Starting from a comprehensive examination of recent empirical studies focusing on consumer behavior in high‐technology markets and the resulting identification of factors probably affecting individual buying decisions as well as aggregate product sales, Decker and Gnibba‐Yukawa developed and empirically verified a utility‐based sales forecasting approach in their earlier work. Based on data for 14 consumer electronic products and using the Gompertz curve as a benchmark, Goodwin and Meeran carried out a “more extensive testing” of this proposal. However, at least from a practical point of view, the plausibility of their testing framework regarding the market potential m is not unquestionable.
This paper, therefore, first discusses some theoretical aspects of both approaches by addressing issues challenged by Goodwin and Meeran, especially regarding the use of short time series and the consideration of replacement purchases. Then, the quasi‐endogenous estimation method for m favored by Goodwin and Meeran for the Gompertz curve is examined in terms of sensitivity to better understand its influence on sales forecasts, and the adequacy of the suggested range for m in the case of the approach by Decker and Gnibba‐Yukawa is investigated. In addition, the results presented in Goodwin and Meeran are considered from a more distant perspective, and possible causes of the variations in forecasting accuracy are discussed, which finally reveals that the forecasting performance of the utility‐based approach is not that “disappointing” as claimed. It provides more accurate (or at least equivalent) forecasts than the Gompertz curve approach in 64% of the cases considered. Furthermore, if product 14 (portable MP3 players) is excluded from the analysis because of the nonconsideration of probably existing product improvement effects, then the utility‐based approach, on average, outperforms the benchmark in all forecasting years.
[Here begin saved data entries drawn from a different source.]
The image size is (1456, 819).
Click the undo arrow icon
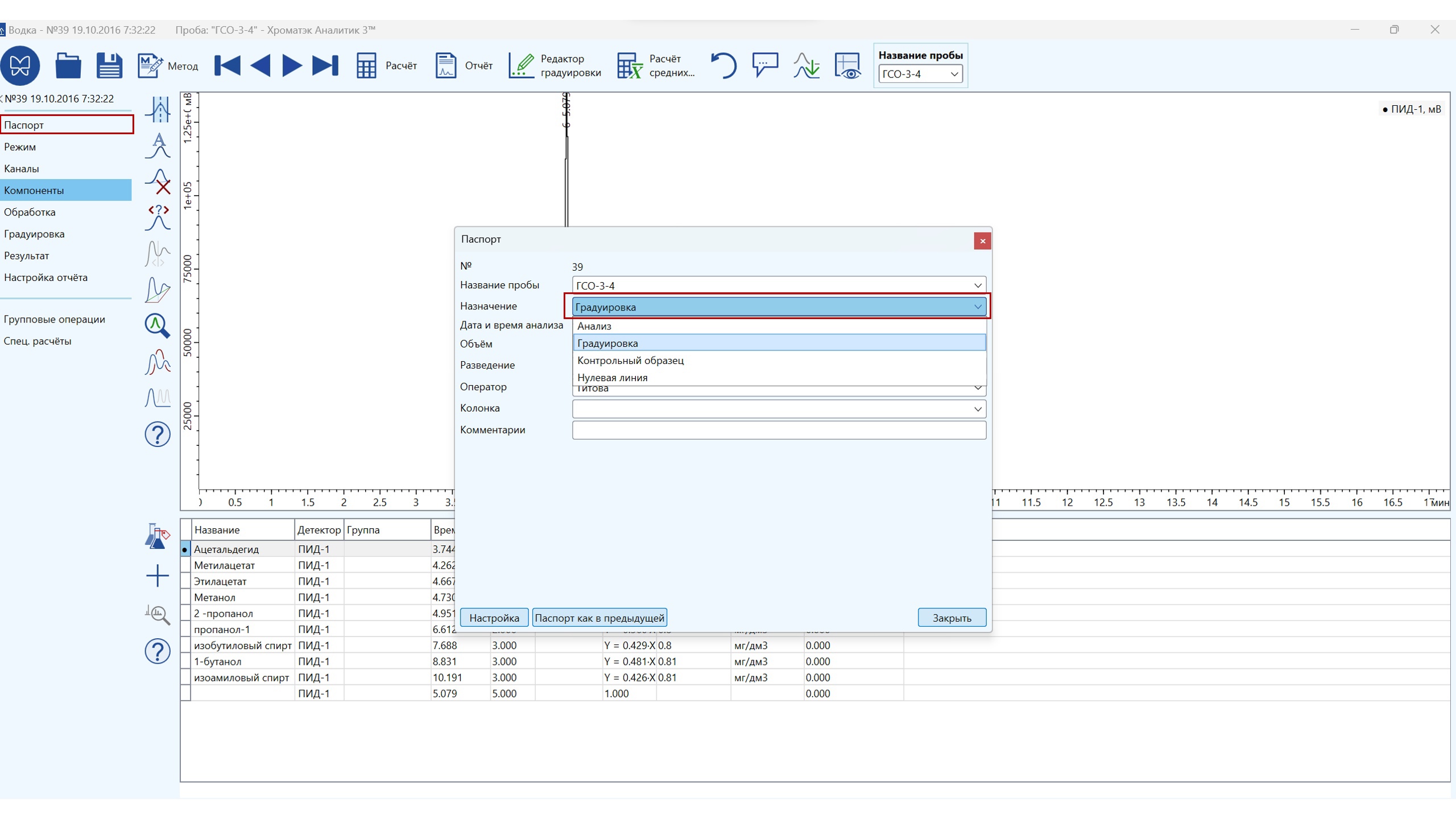pos(723,65)
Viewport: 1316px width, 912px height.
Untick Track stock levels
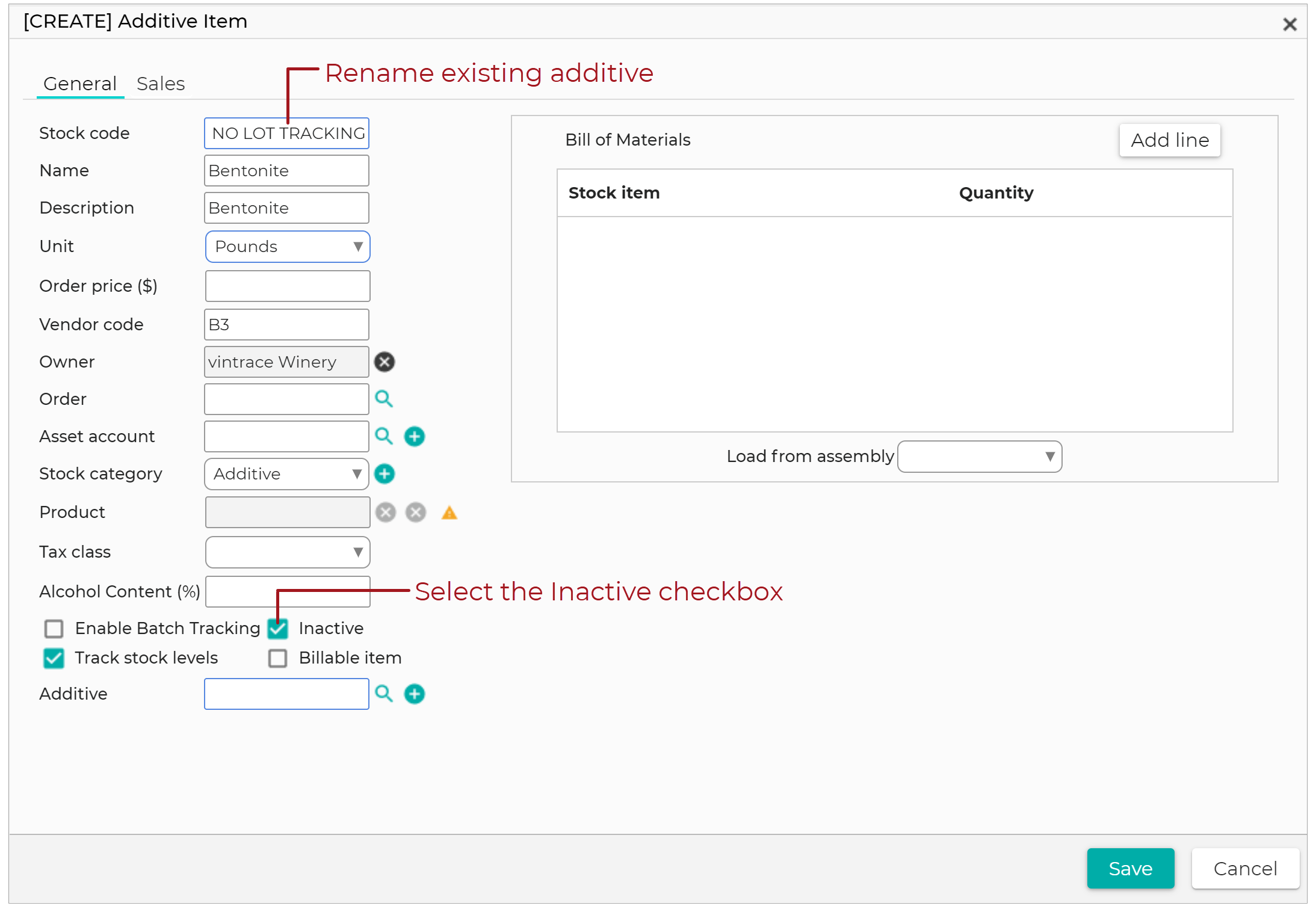tap(54, 658)
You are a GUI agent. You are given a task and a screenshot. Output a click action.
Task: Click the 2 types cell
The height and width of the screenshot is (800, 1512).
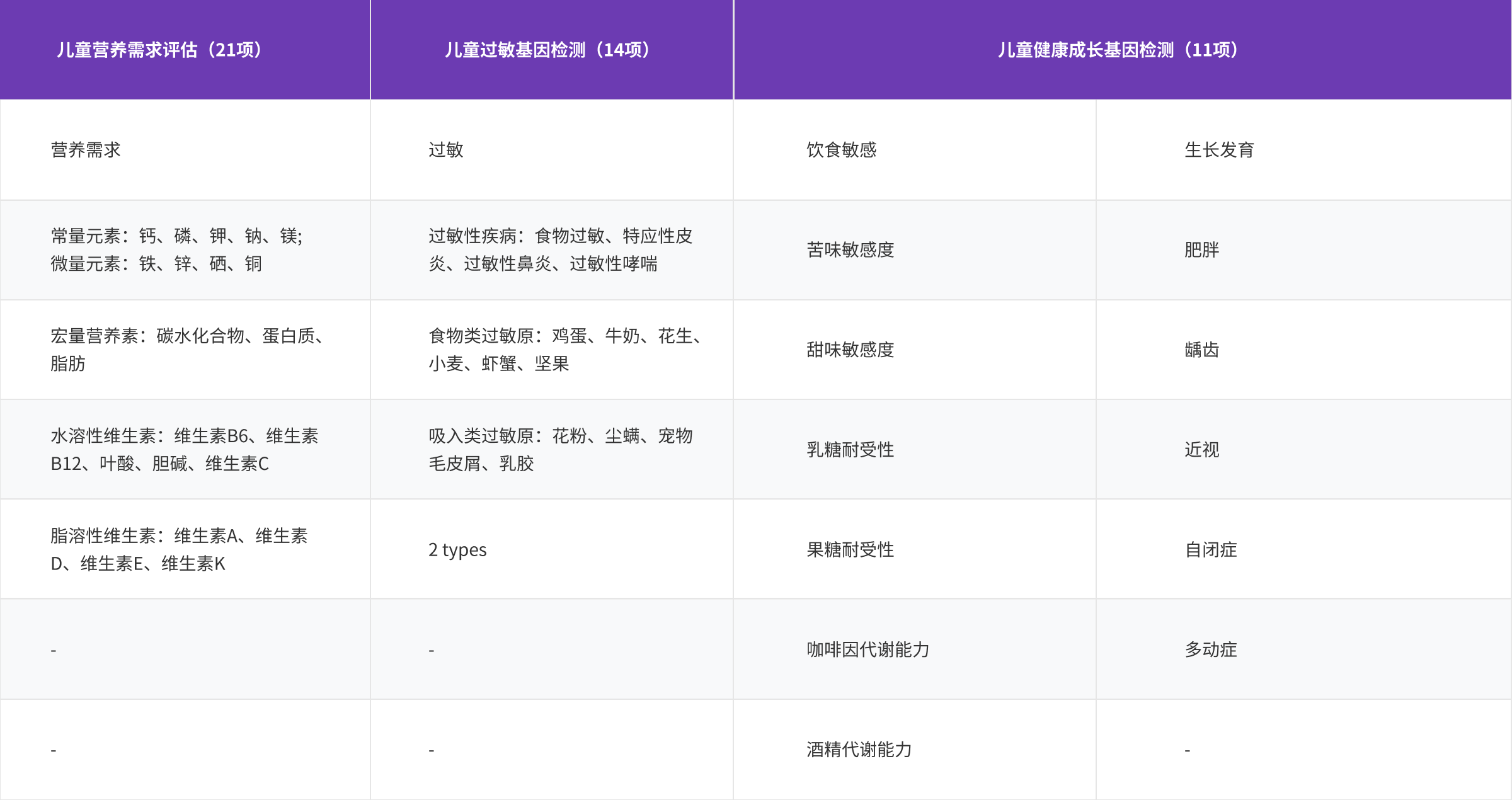(457, 549)
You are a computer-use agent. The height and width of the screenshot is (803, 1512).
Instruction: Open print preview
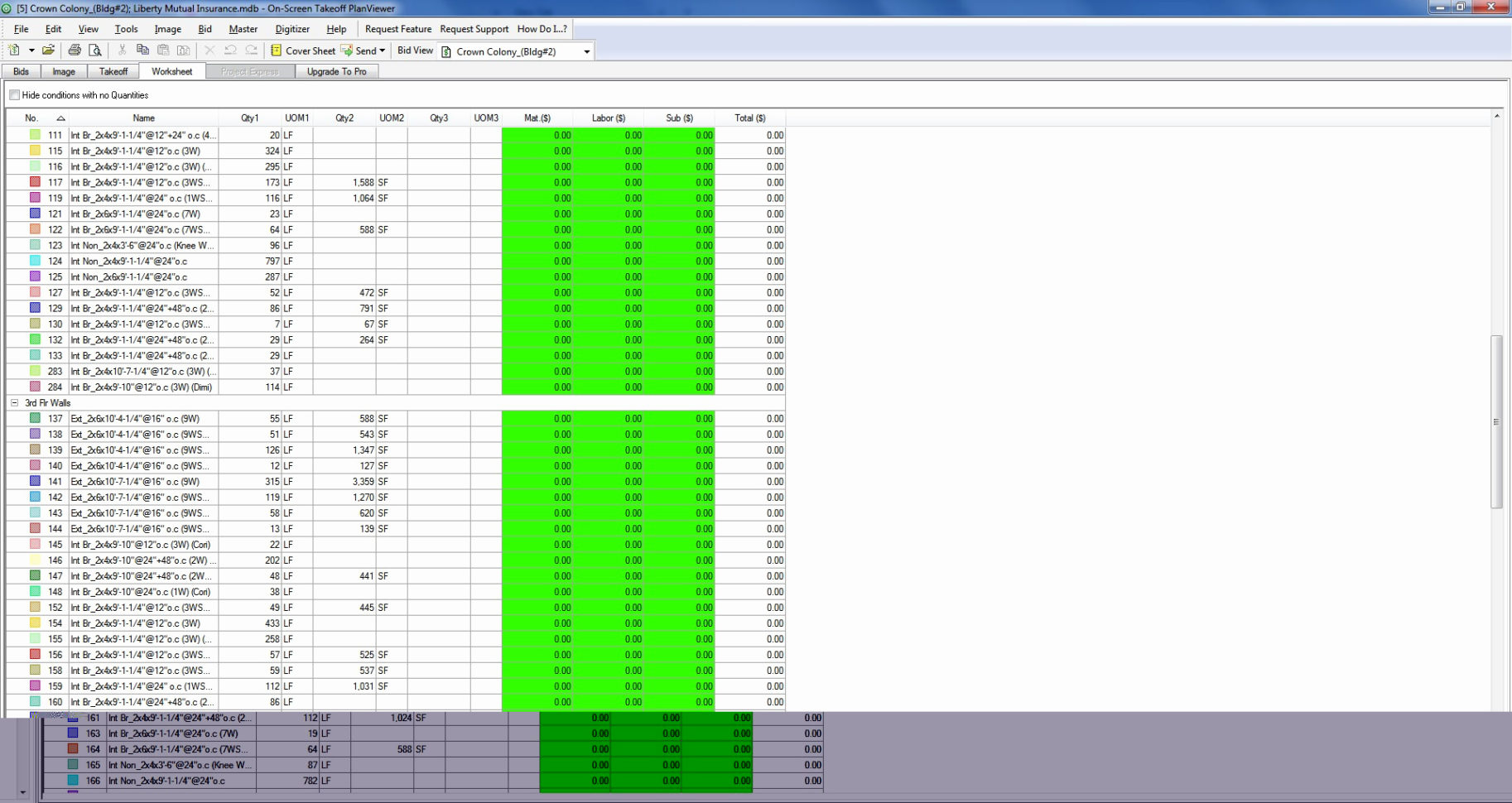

Altogether, this suggests that the approach by Decker and Gnibba‐Yukawa could achieve more accurate forecasts when applying a more reasonable range for m, rather than varying it between 2 and 15 times the cumulative sales by the end of year 7 as proposed by Goodwin and Meeran. It turns out that the Gompertz curve approach can perform on a par with the utility‐based approach in high‐technology product sales forecasting based on short time series if the market potential m is estimated exogenously. A combination of the outcomes of both approaches can even lead to more accurate forecasts as when being used individually insofar as composite forecasting seems to be a practicable approach to the problem of shorter time series compelled by the accelerated diffusion speed in high‐technology markets, rather than relying on one presumably “best” model.